How much do Congressional Democrats actually care about the deficit? During the health care debate, they argued endlessly that the Affordable Care Act was the only fiscally responsible choice because it lowered the deficit. And they passed spending rules that, in theory, require them to come up with funding sources for all their projects.
But even if you take them at their word about the deficit estimates (I don't), it's hard to take their claims of fiscal responsibility seriously at this point. Their top legislative priorities this week are spending measures that effectively wipe out most of the deficit reduction they claimed from the health care bill.
They get around their spending rules by calling it "emergency spending," which doesn't have to be paid for. Thus we're getting hit up for a whole bunch of new emergency spending, and the CBO estimates that the deficit toll will end up at $134 billion.

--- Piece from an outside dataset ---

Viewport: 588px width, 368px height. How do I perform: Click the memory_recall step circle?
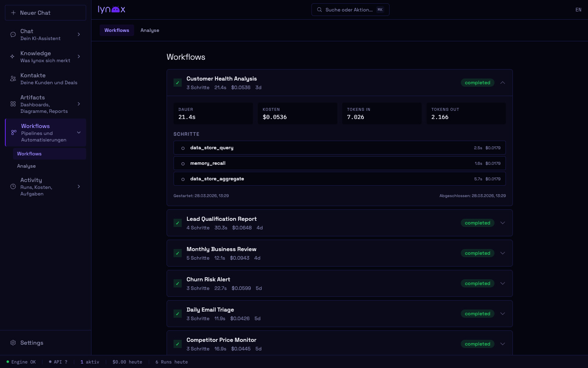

Also worth noting is that the proposed spending measure includes a version of the "doc fix," a Medicare payment hike that was removed from an initial draft of the health care overhaul in order to hit deficit targets. This version is temporary—it calls for $63 billion to put off the problem for three years rather than solve it. But like the permanent doc fix that was discussed during the health care debate, it's not paid for.
Republicans are hardly better: Some of the new emergency spending is intended to fund America's ongoing war efforts. Naturally, the GOP line is that there ought to be an exception for that. According to Sen. John Thune, "Anything that's not directly related to fighting the wars should be paid for." Convenient! All together now: There is no party of fiscal responsibility.